12 CLINICAL PHARMACOLOGY
12.1 Mechanism of Action
The mechanism of action of ziprasidone in the treatment of the listed indications could be mediated through a combination of dopamine type 2 (D2) and serotonin type 2 (5HT2) antagonism.
Ziprasidone binds with relatively high affinity to the dopamine D2 and D3, serotonin 5HT2A, 5HT2C, 5HT1A, 5HT1D, and α1-adrenergic receptors (Ki s of 4.8, 7.2, 0.4, 1.3, 3.4, 2, and 10 nM, respectively), and with moderate affinity to the histamine H1 receptor (Ki=47 nM). Ziprasidone is an antagonist at the D2, 5HT2A, and 5HT1D receptors, and an agonist at the 5HT1A receptor. Ziprasidone inhibited synaptic reuptake of serotonin and norepinephrine. No appreciable affinity was exhibited for other receptor/binding sites tested, including the cholinergic muscarinic receptor (IC50 >1 µM).
Ziprasidone's activity is primarily due to the parent drug. The multiple-dose pharmacokinetics of ziprasidone are dose-proportional within the proposed clinical dose range, and ziprasidone accumulation is predictable with multiple dosing. Elimination of ziprasidone is mainly via hepatic metabolism with a mean terminal half-life of about 7 hours within the proposed clinical dose range. Steady-state concentrations are achieved within one to three days of dosing. The mean apparent systemic clearance is 7.5 mL/min/kg. Ziprasidone is unlikely to interfere with the metabolism of drugs metabolized by cytochrome P450 enzymes.

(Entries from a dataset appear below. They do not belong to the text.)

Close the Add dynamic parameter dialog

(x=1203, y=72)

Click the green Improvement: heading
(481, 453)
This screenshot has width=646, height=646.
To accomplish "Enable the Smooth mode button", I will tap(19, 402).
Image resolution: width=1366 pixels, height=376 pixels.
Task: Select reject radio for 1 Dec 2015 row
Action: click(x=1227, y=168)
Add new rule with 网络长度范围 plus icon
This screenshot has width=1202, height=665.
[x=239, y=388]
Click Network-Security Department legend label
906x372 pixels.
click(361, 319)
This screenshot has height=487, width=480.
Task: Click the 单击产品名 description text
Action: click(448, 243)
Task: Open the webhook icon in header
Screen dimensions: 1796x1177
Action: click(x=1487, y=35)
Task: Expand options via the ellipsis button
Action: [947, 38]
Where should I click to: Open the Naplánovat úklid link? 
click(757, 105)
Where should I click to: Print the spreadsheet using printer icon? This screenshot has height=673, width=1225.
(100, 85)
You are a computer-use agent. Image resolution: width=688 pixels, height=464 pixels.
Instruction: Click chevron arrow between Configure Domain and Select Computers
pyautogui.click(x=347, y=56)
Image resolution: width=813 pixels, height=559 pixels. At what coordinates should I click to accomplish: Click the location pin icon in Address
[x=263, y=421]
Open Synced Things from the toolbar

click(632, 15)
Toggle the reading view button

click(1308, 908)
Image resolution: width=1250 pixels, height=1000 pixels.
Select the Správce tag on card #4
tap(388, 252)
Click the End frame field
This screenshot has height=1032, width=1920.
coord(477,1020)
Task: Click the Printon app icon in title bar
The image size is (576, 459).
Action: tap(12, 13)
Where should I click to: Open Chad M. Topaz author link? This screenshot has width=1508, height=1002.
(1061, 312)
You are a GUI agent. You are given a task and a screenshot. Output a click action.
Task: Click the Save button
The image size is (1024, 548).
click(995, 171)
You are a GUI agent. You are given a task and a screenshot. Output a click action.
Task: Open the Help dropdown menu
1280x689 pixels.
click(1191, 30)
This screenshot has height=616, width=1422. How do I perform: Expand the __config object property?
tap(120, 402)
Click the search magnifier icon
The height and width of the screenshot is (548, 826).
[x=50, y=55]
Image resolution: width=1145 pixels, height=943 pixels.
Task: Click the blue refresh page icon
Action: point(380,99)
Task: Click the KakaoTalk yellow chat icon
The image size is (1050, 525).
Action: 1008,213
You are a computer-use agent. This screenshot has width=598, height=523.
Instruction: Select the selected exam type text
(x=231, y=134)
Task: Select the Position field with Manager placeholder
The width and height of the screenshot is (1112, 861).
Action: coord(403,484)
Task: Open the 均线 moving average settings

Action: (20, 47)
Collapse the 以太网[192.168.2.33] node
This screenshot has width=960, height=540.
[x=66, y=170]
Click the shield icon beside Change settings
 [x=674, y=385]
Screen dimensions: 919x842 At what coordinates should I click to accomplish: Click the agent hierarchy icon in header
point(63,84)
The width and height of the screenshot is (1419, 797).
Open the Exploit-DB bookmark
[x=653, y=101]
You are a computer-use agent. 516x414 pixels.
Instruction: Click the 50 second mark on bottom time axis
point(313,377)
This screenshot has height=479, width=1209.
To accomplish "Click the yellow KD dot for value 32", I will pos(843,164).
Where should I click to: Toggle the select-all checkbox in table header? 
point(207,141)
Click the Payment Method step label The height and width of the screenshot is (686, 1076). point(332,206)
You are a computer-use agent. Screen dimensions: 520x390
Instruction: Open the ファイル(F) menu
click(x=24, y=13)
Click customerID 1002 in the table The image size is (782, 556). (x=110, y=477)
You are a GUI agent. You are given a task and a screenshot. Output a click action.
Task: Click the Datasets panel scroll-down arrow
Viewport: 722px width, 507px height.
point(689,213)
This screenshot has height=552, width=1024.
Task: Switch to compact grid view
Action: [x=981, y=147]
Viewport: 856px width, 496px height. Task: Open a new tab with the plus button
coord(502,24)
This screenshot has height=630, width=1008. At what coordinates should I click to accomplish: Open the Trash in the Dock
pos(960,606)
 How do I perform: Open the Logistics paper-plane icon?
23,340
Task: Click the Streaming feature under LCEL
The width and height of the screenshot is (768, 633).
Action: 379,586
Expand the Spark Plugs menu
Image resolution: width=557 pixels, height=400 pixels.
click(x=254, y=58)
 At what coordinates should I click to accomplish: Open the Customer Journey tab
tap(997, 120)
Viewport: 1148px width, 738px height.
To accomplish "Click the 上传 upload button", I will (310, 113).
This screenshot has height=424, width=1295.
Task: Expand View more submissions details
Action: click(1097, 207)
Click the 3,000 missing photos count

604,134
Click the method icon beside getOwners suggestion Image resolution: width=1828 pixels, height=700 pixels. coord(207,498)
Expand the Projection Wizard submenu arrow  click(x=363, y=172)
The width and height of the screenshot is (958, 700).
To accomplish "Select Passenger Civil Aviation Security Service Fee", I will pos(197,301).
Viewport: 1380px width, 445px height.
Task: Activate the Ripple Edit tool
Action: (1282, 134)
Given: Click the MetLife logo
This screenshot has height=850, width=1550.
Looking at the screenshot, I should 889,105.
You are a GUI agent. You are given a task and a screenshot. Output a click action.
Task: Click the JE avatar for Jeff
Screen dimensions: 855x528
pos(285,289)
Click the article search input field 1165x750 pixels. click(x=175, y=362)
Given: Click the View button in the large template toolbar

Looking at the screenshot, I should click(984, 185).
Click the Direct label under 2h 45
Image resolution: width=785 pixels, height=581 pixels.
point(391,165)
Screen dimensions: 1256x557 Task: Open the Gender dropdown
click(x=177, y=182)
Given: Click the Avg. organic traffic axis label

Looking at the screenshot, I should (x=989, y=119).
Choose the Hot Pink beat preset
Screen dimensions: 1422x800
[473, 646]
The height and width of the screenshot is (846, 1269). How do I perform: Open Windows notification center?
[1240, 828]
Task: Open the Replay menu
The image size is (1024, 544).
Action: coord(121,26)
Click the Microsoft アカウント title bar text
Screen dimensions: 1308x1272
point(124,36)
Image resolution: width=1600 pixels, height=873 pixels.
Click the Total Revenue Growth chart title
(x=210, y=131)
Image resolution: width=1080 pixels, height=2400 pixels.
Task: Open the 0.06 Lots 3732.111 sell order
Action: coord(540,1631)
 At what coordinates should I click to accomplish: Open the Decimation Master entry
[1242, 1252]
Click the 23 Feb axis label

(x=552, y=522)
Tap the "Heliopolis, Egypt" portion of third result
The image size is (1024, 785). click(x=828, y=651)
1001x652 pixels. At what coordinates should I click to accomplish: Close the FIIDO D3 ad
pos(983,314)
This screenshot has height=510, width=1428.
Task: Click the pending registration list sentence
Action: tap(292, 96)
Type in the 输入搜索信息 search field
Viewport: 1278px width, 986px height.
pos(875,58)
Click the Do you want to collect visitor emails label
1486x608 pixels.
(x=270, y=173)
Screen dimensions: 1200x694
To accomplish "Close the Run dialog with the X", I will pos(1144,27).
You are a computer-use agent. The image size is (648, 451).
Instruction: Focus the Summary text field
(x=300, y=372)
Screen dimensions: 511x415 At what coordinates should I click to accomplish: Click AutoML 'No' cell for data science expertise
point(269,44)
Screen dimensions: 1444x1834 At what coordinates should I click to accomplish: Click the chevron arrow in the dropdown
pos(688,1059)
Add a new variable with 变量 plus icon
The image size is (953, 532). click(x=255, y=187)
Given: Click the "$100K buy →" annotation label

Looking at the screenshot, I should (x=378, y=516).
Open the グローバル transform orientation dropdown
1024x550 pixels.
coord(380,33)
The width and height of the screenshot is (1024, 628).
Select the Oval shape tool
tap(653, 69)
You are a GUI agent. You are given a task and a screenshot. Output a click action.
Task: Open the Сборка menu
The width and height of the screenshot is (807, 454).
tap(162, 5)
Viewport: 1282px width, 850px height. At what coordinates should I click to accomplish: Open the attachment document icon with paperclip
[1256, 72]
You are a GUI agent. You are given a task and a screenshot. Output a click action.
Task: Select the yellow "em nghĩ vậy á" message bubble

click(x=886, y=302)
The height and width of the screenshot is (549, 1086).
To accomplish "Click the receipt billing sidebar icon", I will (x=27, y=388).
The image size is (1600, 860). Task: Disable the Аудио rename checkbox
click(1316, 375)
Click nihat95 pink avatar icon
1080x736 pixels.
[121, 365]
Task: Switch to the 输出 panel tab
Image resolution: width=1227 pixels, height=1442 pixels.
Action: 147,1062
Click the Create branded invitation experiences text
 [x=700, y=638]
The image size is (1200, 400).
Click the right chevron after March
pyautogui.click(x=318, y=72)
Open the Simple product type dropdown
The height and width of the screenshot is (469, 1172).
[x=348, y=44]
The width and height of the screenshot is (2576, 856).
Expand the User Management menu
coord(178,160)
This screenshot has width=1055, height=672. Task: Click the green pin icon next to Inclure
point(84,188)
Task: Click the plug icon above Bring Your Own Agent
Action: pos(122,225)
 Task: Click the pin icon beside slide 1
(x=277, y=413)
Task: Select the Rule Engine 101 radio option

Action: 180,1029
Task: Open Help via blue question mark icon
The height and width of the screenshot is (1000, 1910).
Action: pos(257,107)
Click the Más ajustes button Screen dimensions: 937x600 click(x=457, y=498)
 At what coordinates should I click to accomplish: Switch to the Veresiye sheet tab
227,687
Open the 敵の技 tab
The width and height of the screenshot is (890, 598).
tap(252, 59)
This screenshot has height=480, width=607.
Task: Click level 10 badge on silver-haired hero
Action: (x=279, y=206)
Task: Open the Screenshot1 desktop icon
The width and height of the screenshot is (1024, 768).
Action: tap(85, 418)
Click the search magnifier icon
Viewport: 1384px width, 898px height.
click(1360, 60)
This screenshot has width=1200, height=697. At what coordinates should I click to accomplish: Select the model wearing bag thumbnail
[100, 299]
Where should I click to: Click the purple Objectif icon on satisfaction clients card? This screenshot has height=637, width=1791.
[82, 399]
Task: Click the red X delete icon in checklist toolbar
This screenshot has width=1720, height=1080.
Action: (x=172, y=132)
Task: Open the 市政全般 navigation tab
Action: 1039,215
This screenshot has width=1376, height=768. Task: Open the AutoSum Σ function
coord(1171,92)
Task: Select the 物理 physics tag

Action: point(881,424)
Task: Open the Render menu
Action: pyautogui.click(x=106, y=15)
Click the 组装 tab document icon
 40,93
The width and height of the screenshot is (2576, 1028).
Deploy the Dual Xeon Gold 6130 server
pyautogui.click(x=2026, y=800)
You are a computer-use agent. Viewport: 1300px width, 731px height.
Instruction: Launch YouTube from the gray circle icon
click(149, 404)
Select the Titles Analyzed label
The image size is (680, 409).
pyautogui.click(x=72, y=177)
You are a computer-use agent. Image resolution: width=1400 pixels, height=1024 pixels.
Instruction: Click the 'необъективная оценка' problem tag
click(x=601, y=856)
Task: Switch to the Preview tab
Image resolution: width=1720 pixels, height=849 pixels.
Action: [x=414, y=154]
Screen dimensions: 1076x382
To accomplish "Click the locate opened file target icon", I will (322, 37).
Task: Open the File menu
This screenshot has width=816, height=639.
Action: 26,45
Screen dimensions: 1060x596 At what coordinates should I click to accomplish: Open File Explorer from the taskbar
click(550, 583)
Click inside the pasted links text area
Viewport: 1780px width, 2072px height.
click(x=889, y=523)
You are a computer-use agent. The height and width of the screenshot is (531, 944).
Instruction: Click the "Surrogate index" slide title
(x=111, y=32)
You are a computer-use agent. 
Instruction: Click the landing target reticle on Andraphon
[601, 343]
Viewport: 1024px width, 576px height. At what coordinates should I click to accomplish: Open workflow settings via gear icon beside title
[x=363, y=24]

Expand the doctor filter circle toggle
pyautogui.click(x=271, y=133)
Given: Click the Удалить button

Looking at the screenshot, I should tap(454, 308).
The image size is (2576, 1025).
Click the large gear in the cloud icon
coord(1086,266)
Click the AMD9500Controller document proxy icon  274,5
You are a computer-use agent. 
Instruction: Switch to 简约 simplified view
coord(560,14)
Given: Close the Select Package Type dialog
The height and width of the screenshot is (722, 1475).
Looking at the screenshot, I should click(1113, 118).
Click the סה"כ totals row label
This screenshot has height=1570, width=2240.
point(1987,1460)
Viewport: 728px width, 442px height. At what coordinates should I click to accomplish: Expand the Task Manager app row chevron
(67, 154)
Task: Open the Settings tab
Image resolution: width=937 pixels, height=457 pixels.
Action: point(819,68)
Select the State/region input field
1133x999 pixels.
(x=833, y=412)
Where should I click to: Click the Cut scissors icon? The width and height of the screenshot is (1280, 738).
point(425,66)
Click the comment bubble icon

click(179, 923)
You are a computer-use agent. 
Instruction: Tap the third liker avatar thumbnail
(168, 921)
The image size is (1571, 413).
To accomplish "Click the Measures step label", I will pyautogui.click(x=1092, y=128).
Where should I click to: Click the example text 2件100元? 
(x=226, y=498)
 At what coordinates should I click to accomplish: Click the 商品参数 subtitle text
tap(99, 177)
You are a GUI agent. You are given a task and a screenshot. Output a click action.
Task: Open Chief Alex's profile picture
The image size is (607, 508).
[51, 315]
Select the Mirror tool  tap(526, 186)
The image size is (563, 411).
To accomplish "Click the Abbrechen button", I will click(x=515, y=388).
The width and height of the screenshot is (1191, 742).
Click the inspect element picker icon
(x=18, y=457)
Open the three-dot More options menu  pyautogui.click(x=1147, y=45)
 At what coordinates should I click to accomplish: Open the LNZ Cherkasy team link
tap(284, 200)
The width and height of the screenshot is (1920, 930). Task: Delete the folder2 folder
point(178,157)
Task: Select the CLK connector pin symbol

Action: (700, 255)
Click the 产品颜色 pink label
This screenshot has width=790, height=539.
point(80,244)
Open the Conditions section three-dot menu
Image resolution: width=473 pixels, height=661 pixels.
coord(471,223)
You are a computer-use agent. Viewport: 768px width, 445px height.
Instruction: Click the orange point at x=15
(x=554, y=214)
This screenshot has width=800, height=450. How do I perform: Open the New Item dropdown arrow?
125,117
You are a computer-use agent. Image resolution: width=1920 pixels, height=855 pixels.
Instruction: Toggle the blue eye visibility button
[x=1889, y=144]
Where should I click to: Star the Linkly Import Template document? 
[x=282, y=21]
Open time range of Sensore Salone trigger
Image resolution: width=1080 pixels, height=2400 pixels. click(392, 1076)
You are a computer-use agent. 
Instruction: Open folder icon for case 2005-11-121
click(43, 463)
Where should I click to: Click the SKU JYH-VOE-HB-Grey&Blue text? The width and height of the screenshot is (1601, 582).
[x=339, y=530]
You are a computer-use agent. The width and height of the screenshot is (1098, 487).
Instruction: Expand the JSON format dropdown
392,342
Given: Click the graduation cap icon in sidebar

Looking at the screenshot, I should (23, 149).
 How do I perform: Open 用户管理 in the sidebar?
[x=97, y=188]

Absorption: Ziprasidone is well absorbed after oral administration, reaching peak plasma concentrations in 6 to 8 hours. The absolute bioavailability of a 20 mg dose under fed conditions is approximately 60%. The absorption of ziprasidone is increased up to two-fold in the presence of food.
Distribution: Ziprasidone has a mean apparent volume of distribution of 1.5 L/kg. It is greater than 99% bound to plasma proteins, binding primarily to albumin and α1-acid glycoprotein. The in vitro plasma protein binding of ziprasidone was not altered by warfarin or propranolol, two highly protein-bound drugs, nor did ziprasidone alter the binding of these drugs in human plasma. Thus, the potential for drug interactions with ziprasidone due to displacement is minimal.
Metabolism and Elimination: Ziprasidone is extensively metabolized after oral administration with only a small amount excreted in the urine (<1%) or feces (<4%) as unchanged drug. Ziprasidone is primarily cleared via three metabolic routes to yield four major circulating metabolites, benzisothiazole (BITP) sulphoxide, BITP-sulphone, ziprasidone sulphoxide, and S-methyldihydroziprasidone. Approximately 20% of the dose is excreted in the urine, with approximately 66% being eliminated in the feces. Unchanged ziprasidone represents about 44% of total drug-related material in serum. In vitro studies using human liver subcellular fractions indicate that S-methyldihydroziprasidone is generated in two steps. These studies indicate that the reduction reaction is mediated primarily by chemical reduction by glutathione as well as by enzymatic reduction by aldehyde oxidase and the subsequent methylation is mediated by thiol methyltransferase. In vitro studies using human liver microsomes and recombinant enzymes indicate that CYP3A4 is the major CYP contributing to the oxidative metabolism of ziprasidone. CYP1A2 may contribute to a much lesser extent. Based on in vivo abundance of excretory metabolites, less than one-third of ziprasidone metabolic clearance is mediated by cytochrome P450 catalyzed oxidation and approximately two-thirds via reduction. There are no known clinically relevant inhibitors or inducers of aldehyde oxidase.
Systemic Bioavailability: The bioavailability of ziprasidone administered intramuscularly is 100%. After intramuscular administration of single doses, peak serum concentrations typically occur at approximately 60 minutes post-dose or earlier and the mean half-life (T½) ranges from two to five hours. Exposure increases in a dose-related manner and following three days of intramuscular dosing, little accumulation is observed.